_BRIEF:_
Continue the article below on Attorney General Mukul Rohatgi's Lokpal submissions and his 2014 legal opinion, beginning after its final sentence.

======== PASSAGE PROVIDED

Do AG Mukul Rohatgi’s submissions in Lokpal contradict his 2014 legal opinion?

Murali Krishnan November 24 2016
mukul rohatgi

A petition in the Supreme Court of India concerning the appointment of a Lokpal caught the attention of main stream media yesterday. In the course of arguments, the Centre took the stand that it was the absence of a Leader of Opposition which was preventing the Central government from appointing a Lokpal.

The submissions made by Attorney General Mukul Rohatgi yesterday, however, appear to be contradicting the legal opinion tendered by him in 2014. On July 23, 2014 the Attorney General had submitted a legal opinion on recognising the Leader of Opposition in the Lok Sabha.

In his opinion, Rohatgi has stated that the provision in Lokpal and Lok Ayukata Act of 2013 which provides that vacancies in Selection Committee will not invalidate appointments to statutory bodies, covers the situation where Leader of Opposition does not exist. This opinion is in direct conflict with submissions made by the Attorney General yesterday.

Rohatgi, has, however, accepted that errors had crept into the opinion given by him in 2014 since the focus in that opinion was on recognition of Leader of Opposition and not Lokpal.

The hearing

When the case concerning appointment of Lokpal had come up for hearing yesterday, Chief Justice TS Thakur had asked the Central government as to why the appointment continues to be held up.

Rohatgi had replied that the Selection Committee to select Lokpal should be comprised of five persons of which one is the Leader of Opposition. This process had hit a roadblock because there is no Leader of Opposition in Lok Sabha. He also said that the Centre has moved a bill to amend the Act to remove the roadblock and the same is pending in Parliament.

However, the issue is squarely covered by his opinion tendered to the Lok Sabha Secretary General in 2014.

The Legal Opinion of 2014

The opinion (full text available below) discusses four statutes wherein the Leader of Opposition (LoP) has a role to play – The Protection of Human Rights Act of 1993, the Central Vigilance Commission Act of 2003, the Right to Information Act of 2005, and the Lokpal and Lokayuktas Act of 2013.

The opinion first deals with the two statutes which expressly contemplate a situation when there is no LoP.

Excerpts from the opinion given by Rohatgi read as follows:

“Two of the above four Acts, i.e. the CVC Act, 2003 and RTI Act, 2005 clearly contemplate a situation where there is no Leader of Opposition in Lok Sabha ie. when no member has been appointed as such. In such cases, it is provided in both the Acts that if no Leader of Opposition is recognised, then the leader of the single largest Group in opposition in Lok Sabha will be included in the place meant for Leader of Opposition in the Selection Committee.”

================
======== MATERIAL SHOWN

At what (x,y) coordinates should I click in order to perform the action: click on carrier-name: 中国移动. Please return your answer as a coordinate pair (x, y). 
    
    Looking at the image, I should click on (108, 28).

================
======== MATERIAL SHOWN

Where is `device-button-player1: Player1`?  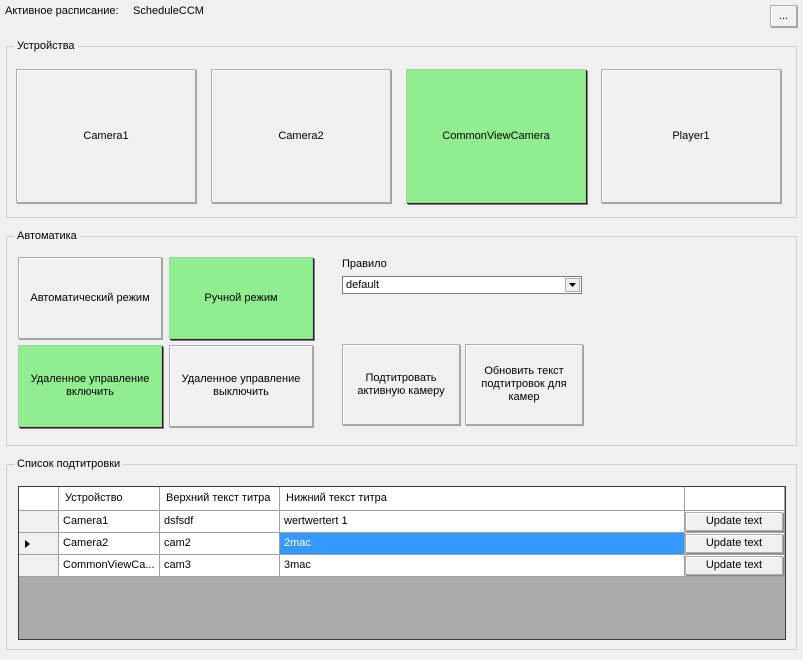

================

_EXERCISE ANSWER:_
However, unlike the above statutes, the Lokpal Act and the Human Rights Act do not have an express provision to that effect. But Rohatgi says that despite that the selection shall not be rendered invalid merely on account of vacancy.

“However, all the four Acts provide that the selection shall not be rendered invalid under any of the Acts merely on account of vacancy of any member in the committee.” (Emphasis supplied)

This aspect of the Act had also come up during the hearing yesterday with Senior Advocate Shanti Bhushan insisting that the Lokpal Selection Committee can meet, and select the members, as the Act permits meeting even if there are vacancies.

Rohatgi had, however, countered the same stating that the vacancy referred to in the Act refers to "casual vacancy", when a leader of the opposition or any other member is unable to attend a meeting due to some exigency, and not a vacancy due to the non-appointment of LoP.

However, once again the legal opinion given by him clearly contradicts this stance. In his opinion, Rohatgi has set out the query posed to him which precisely covers the issue of absence of LoP.

"Query (v) – Whether the relevant provision of the Protection of Human Rights Act, 1993, CVC Act, 2003, RTI Act, 2005 and Lokpal and Lokayuta Act, 2013 which envisage a role for LoP in Lok Sabha in respect of appointments to statutory authorities viz. NHRC, CVC, CIC and Lokpal would mandatorily necessitate the appointment of LoP irrespective of other considerations?”

Answer - No"

Regarding the play on the term ‘vacancy’, Rohatgi has, indeed stated in his opinion that as far as Lok Ayukta Act is concerned, vacancy due to “lack of appointment shall be treated as casual vacancy”. However, this does not mean that a vacancy due to non-appointment shall not be covered by the Act and only casual vacancies will be covered.

This is again clear from another query which he has answered as follows:

“Query (vii) – Will the provision in all the said four statutes to the effect that a vacancy in selection/ search committee would not invalidate appointments to the said statutory bodies/ authorities contemplate situations where a Leader of Opposition may not necessarily exist?

Answer – Yes”

Attorney General speak

Bar & Bench spoke to Attorney General Mukul Rohatgi who, after studying the opinion given by him two years back, said,

"The real focus in that opinion was whether the Speaker is obligated to recognise the leader of an opposition party which has less than 1/10th of the total members of the house. I had answered that in the negative." 

Regarding his response on the query pertaining to Lokpal, Rohatgi said that an error had crept in, since the focus in that opinion was on the issue of recognition of Leader of Opposition by the Speaker.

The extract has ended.